We filmed with three [alleged] victims. The [alleged] victims were concerned and felt hurt and betrayed by [the delay in airing], and I understand that. They also feel hurt and betrayed by the [Los Angeles] District Attorney. I wanted to open up the whole thing. If it was any other organization but Scientology, the D.A. would at least be investigating. I’ve heard nothing.
How has your experience making the show affected your own recovery from three decades as a member?
I don’t know that it’s helped my recovery. Most people, when they get out of an abusive relationship, hopefully start doing the work to heal. I just haven’t been able to do that. It’s opened up a can of worms for me. I didn’t know, as a parishioner, that these things were going on. Obviously I understood the policies of Scientology, because we all read the same things, but you don’t truly understand what’s going on. You see me, I’m shocked in these episodes. You’re not allowed to talk to each other in a way that people can talk to each other in the free world — and I say that because it’s like a prison. You’re not allowed to tell someone you were molested or raped in Scientology. You’ll get a report written on you internally. You get in trouble. There’s not that free communication among parishioners.

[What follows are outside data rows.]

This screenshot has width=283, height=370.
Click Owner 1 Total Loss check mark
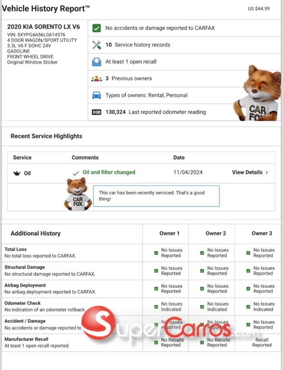(156, 253)
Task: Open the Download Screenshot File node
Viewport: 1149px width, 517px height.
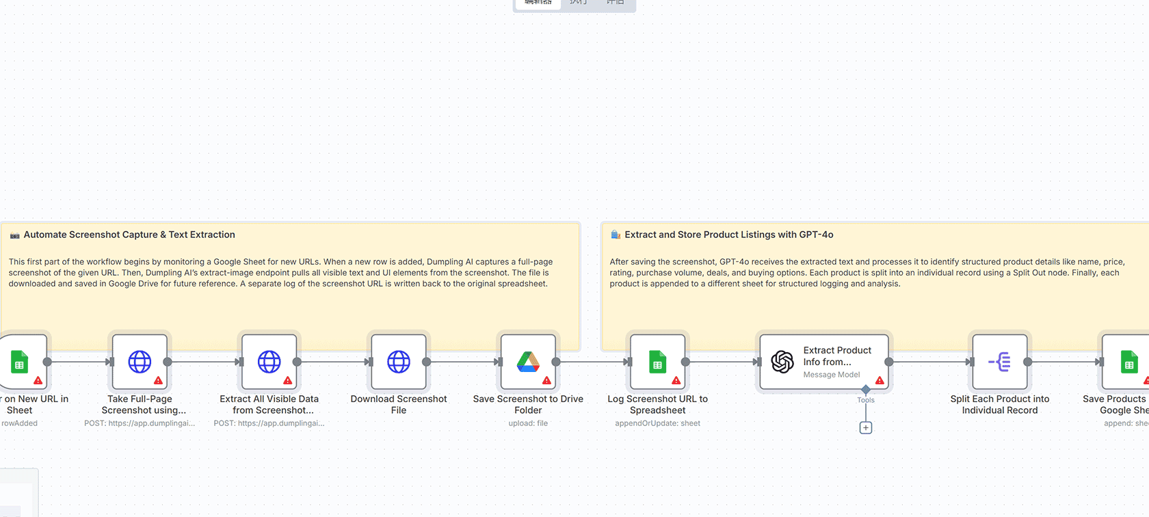Action: [398, 361]
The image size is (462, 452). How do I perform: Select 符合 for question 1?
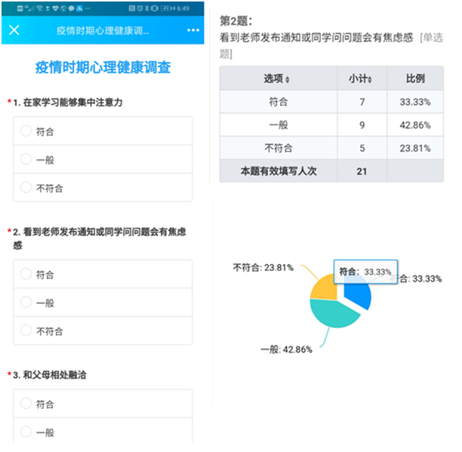pos(26,131)
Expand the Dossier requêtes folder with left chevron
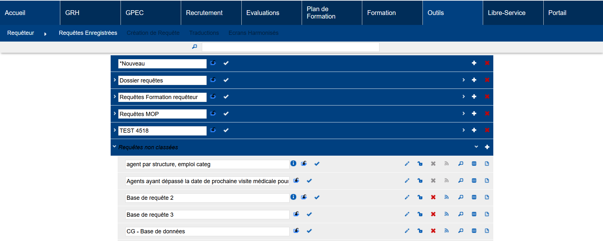The height and width of the screenshot is (241, 603). 114,80
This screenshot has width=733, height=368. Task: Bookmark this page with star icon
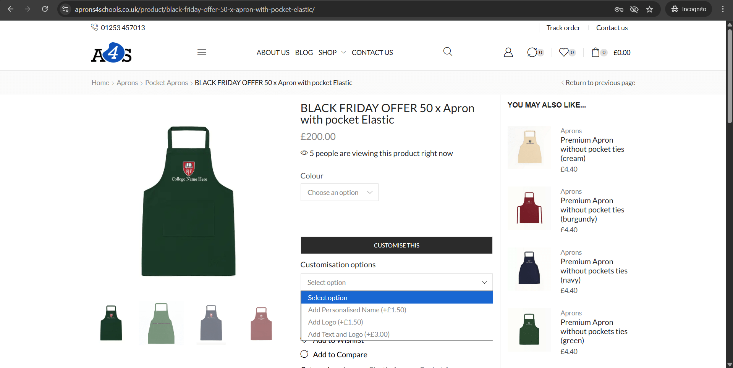click(649, 9)
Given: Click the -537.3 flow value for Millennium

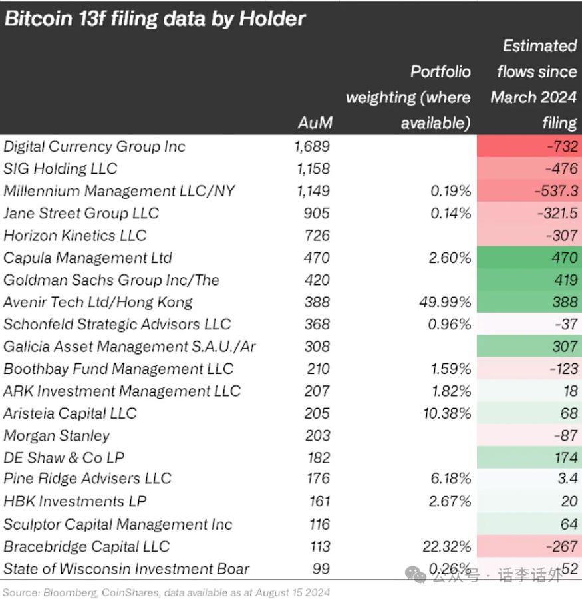Looking at the screenshot, I should (x=529, y=191).
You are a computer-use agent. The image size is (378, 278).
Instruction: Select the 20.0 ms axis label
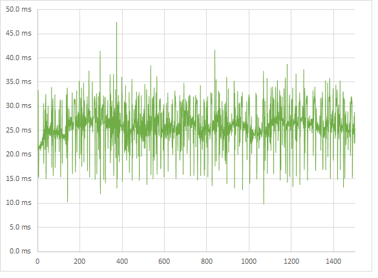tap(19, 154)
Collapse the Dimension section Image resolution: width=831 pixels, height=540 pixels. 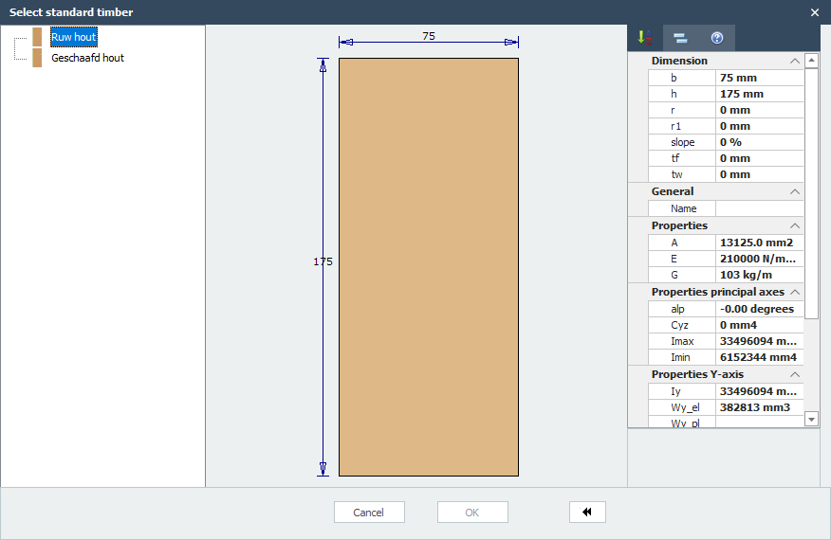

But there’s an awareness in other circles?
The church certainly knows that there are rapes, molestations and physical abuse going on — which is why I keep saying I think the FBI would be successful if they conducted a raid, as they did in 1977. Every crime that Scientology has ever committed or hidden is contained in their folders. I don’t know that I’ve begun the healing process. When Scientology’s tax exempt status is revoked and people are in prison, that’s when I’ll start healing. Until then, I’m still in the fight.
Where do you want to focus that fight?
We’re going down another avenue that we feel will bring real justice to victims of Scientology but also prevent it from happening in the future — particularly with children. They need a voice that their Scientology parents aren’t providing. I’m not dumb enough to give Scientology a heads up on what we’re planning exactly.
What do you think the tipping point would be for Scientology to lose its tax exempt status?
They don’t have the truth on their side. And when you don’t have the truth on your side, and you talk shit and bully more than anything, you don’t have much strength. I think people are much smarter than Scientology believes. And that’s part of the problem, the ego and believing the doctrine that they’re an elevated species. [laughs] The public knows the truth and what’s bullshit. Scientology has proven itself to be bullshit. There are lawsuits and I think they’re going to lose in the courts. They’ll have to pay for their sins. I believe that with every piece of me.
So what’s next?
More than telling another story, I want to focus on protecting its future victims. We’ve done our job. The public is seeing what a truly evil organization it is. It’s not about religious beliefs. They can believe whatever the fuck they want. But they can’t just do whatever the fuck they want — because that’s what they’ve been doing.